Stated task:
Rewrite the records below, putting "interface agent" wherever "GUI agent" appears and changing nothing else.
Start Records for the exercise
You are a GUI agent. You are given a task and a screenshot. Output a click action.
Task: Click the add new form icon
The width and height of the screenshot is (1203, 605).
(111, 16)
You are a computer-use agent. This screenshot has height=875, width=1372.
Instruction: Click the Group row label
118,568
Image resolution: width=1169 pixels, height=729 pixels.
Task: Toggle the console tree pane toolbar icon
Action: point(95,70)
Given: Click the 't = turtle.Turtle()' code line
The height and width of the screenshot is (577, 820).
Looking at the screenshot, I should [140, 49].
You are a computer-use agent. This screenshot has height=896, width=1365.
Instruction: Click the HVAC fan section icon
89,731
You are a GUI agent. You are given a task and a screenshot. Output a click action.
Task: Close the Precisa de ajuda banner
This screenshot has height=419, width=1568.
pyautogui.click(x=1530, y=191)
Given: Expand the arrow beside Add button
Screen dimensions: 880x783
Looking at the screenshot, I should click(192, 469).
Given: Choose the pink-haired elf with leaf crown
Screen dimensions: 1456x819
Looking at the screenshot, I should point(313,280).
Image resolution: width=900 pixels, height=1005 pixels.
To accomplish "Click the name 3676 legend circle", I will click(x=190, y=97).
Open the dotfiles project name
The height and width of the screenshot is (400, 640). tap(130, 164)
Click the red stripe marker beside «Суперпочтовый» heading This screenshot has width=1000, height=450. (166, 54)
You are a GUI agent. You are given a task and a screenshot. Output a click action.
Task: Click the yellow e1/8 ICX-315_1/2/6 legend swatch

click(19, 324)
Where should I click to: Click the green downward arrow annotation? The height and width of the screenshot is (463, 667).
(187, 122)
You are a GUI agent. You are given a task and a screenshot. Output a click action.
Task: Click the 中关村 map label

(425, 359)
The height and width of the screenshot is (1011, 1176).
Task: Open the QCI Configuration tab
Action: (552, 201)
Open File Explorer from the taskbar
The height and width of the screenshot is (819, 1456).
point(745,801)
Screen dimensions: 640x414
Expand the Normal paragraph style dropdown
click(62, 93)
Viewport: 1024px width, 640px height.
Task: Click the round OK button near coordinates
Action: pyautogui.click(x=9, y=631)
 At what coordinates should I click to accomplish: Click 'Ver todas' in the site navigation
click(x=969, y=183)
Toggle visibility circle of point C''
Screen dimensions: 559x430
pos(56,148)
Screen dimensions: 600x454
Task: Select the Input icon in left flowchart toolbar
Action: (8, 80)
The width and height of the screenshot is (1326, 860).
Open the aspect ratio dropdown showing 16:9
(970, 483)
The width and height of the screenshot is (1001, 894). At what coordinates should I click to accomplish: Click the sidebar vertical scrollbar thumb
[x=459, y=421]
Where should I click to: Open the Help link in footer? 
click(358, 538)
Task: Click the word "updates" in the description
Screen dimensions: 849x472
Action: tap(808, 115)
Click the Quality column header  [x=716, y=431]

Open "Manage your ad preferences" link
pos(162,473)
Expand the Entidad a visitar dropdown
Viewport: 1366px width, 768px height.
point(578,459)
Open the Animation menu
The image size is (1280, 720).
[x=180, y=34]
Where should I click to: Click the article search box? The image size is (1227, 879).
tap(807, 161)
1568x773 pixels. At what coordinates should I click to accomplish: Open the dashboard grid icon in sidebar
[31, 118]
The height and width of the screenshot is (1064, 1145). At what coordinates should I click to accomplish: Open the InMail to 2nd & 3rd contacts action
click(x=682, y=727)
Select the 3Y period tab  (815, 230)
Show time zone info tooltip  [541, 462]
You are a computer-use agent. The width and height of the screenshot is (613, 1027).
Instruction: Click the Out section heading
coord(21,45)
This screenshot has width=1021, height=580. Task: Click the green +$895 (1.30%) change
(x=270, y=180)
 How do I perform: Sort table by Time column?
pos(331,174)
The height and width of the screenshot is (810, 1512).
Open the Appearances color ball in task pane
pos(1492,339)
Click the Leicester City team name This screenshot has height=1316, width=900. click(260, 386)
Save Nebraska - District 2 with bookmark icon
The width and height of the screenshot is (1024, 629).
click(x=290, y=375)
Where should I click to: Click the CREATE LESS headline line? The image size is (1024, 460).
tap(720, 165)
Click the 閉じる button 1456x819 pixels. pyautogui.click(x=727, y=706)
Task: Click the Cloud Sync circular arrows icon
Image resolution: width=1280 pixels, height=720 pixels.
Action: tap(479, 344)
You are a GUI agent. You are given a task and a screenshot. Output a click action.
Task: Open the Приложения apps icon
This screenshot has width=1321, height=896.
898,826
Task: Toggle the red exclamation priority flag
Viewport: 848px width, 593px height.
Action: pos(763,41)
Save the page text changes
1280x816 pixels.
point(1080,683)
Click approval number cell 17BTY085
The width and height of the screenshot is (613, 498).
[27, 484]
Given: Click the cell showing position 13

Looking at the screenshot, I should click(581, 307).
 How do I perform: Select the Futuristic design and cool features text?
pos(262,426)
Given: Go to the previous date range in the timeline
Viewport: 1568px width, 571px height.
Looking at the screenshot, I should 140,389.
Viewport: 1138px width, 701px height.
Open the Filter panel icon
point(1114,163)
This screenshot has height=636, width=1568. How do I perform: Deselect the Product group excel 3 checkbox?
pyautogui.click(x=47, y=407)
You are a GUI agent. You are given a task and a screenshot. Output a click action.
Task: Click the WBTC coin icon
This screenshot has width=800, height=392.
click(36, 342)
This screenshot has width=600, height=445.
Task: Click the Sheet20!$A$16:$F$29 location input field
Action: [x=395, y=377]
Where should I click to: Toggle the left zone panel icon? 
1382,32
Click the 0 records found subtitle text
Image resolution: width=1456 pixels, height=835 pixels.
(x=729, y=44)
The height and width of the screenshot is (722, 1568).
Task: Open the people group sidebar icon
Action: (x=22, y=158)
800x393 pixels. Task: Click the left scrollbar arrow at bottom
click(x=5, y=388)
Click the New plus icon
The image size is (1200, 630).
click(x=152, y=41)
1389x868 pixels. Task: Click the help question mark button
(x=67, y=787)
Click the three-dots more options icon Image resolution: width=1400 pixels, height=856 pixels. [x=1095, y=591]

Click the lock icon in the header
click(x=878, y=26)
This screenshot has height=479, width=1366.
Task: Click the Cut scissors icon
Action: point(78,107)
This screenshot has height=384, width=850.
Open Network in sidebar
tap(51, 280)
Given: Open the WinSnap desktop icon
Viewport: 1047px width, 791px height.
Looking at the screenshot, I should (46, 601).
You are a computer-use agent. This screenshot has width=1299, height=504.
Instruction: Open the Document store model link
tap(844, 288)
End Records for the exercise
Complete response:
You are a interface agent. You are given a task and a screenshot. Output a click action.
Task: Click the add new form icon
The width and height of the screenshot is (1203, 605).
(111, 16)
You are a computer-use agent. This screenshot has height=875, width=1372.
Instruction: Click the Group row label
118,568
Image resolution: width=1169 pixels, height=729 pixels.
Task: Toggle the console tree pane toolbar icon
Action: point(95,70)
Given: Click the 't = turtle.Turtle()' code line
The height and width of the screenshot is (577, 820).
Looking at the screenshot, I should [140, 49].
You are a computer-use agent. This screenshot has height=896, width=1365.
Instruction: Click the HVAC fan section icon
89,731
You are a interface agent. You are given a task and a screenshot. Output a click action.
Task: Close the Precisa de ajuda banner
This screenshot has height=419, width=1568.
pyautogui.click(x=1530, y=191)
Given: Expand the arrow beside Add button
Screen dimensions: 880x783
Looking at the screenshot, I should click(192, 469).
Given: Choose the pink-haired elf with leaf crown
Screen dimensions: 1456x819
Looking at the screenshot, I should point(313,280).
Image resolution: width=900 pixels, height=1005 pixels.
To accomplish "Click the name 3676 legend circle", I will click(x=190, y=97).
Open the dotfiles project name
The height and width of the screenshot is (400, 640). tap(130, 164)
Click the red stripe marker beside «Суперпочтовый» heading This screenshot has width=1000, height=450. (166, 54)
You are a interface agent. You are given a task and a screenshot. Output a click action.
Task: Click the yellow e1/8 ICX-315_1/2/6 legend swatch

click(19, 324)
Where should I click to: Click the green downward arrow annotation? The height and width of the screenshot is (463, 667).
(187, 122)
You are a interface agent. You are given a task and a screenshot. Output a click action.
Task: Click the 中关村 map label

(425, 359)
The height and width of the screenshot is (1011, 1176).
Task: Open the QCI Configuration tab
Action: (552, 201)
Open File Explorer from the taskbar
The height and width of the screenshot is (819, 1456).
point(745,801)
Screen dimensions: 640x414
Expand the Normal paragraph style dropdown
click(62, 93)
Viewport: 1024px width, 640px height.
Task: Click the round OK button near coordinates
Action: pyautogui.click(x=9, y=631)
 At what coordinates should I click to accomplish: Click 'Ver todas' in the site navigation
click(x=969, y=183)
Toggle visibility circle of point C''
Screen dimensions: 559x430
pos(56,148)
Screen dimensions: 600x454
Task: Select the Input icon in left flowchart toolbar
Action: (8, 80)
The width and height of the screenshot is (1326, 860).
Open the aspect ratio dropdown showing 16:9
(970, 483)
The width and height of the screenshot is (1001, 894). At what coordinates should I click to accomplish: Click the sidebar vertical scrollbar thumb
[x=459, y=421]
Where should I click to: Open the Help link in footer? 
click(358, 538)
Task: Click the word "updates" in the description
Screen dimensions: 849x472
Action: tap(808, 115)
Click the Quality column header  [x=716, y=431]

Open "Manage your ad preferences" link
pos(162,473)
Expand the Entidad a visitar dropdown
Viewport: 1366px width, 768px height.
point(578,459)
Open the Animation menu
The image size is (1280, 720).
[x=180, y=34]
Where should I click to: Click the article search box? The image size is (1227, 879).
tap(807, 161)
1568x773 pixels. At what coordinates should I click to accomplish: Open the dashboard grid icon in sidebar
[31, 118]
The height and width of the screenshot is (1064, 1145). At what coordinates should I click to accomplish: Open the InMail to 2nd & 3rd contacts action
click(x=682, y=727)
Select the 3Y period tab  (815, 230)
Show time zone info tooltip  [541, 462]
You are a computer-use agent. The width and height of the screenshot is (613, 1027).
Instruction: Click the Out section heading
coord(21,45)
This screenshot has width=1021, height=580. Task: Click the green +$895 (1.30%) change
(x=270, y=180)
 How do I perform: Sort table by Time column?
pos(331,174)
The height and width of the screenshot is (810, 1512).
Open the Appearances color ball in task pane
pos(1492,339)
Click the Leicester City team name This screenshot has height=1316, width=900. click(260, 386)
Save Nebraska - District 2 with bookmark icon
The width and height of the screenshot is (1024, 629).
click(x=290, y=375)
Where should I click to: Click the CREATE LESS headline line? The image size is (1024, 460).
tap(720, 165)
Click the 閉じる button 1456x819 pixels. pyautogui.click(x=727, y=706)
Task: Click the Cloud Sync circular arrows icon
Image resolution: width=1280 pixels, height=720 pixels.
Action: tap(479, 344)
You are a interface agent. You are given a task and a screenshot. Output a click action.
Task: Open the Приложения apps icon
This screenshot has width=1321, height=896.
898,826
Task: Toggle the red exclamation priority flag
Viewport: 848px width, 593px height.
Action: pos(763,41)
Save the page text changes
1280x816 pixels.
point(1080,683)
Click approval number cell 17BTY085
The width and height of the screenshot is (613, 498).
[27, 484]
Given: Click the cell showing position 13

Looking at the screenshot, I should click(581, 307).
 How do I perform: Select the Futuristic design and cool features text?
pos(262,426)
Given: Go to the previous date range in the timeline
Viewport: 1568px width, 571px height.
Looking at the screenshot, I should 140,389.
Viewport: 1138px width, 701px height.
Open the Filter panel icon
point(1114,163)
This screenshot has height=636, width=1568. How do I perform: Deselect the Product group excel 3 checkbox?
pyautogui.click(x=47, y=407)
You are a interface agent. You are given a task and a screenshot. Output a click action.
Task: Click the WBTC coin icon
This screenshot has width=800, height=392.
click(36, 342)
This screenshot has width=600, height=445.
Task: Click the Sheet20!$A$16:$F$29 location input field
Action: [x=395, y=377]
Where should I click to: Toggle the left zone panel icon? 
1382,32
Click the 0 records found subtitle text
Image resolution: width=1456 pixels, height=835 pixels.
(x=729, y=44)
The height and width of the screenshot is (722, 1568).
Task: Open the people group sidebar icon
Action: (x=22, y=158)
800x393 pixels. Task: Click the left scrollbar arrow at bottom
click(x=5, y=388)
Click the New plus icon
The image size is (1200, 630).
click(x=152, y=41)
1389x868 pixels. Task: Click the help question mark button
(x=67, y=787)
Click the three-dots more options icon Image resolution: width=1400 pixels, height=856 pixels. [x=1095, y=591]

Click the lock icon in the header
click(x=878, y=26)
This screenshot has height=479, width=1366.
Task: Click the Cut scissors icon
Action: point(78,107)
This screenshot has height=384, width=850.
Open Network in sidebar
tap(51, 280)
Given: Open the WinSnap desktop icon
Viewport: 1047px width, 791px height.
Looking at the screenshot, I should (46, 601).
You are a computer-use agent. This screenshot has width=1299, height=504.
Instruction: Open the Document store model link
tap(844, 288)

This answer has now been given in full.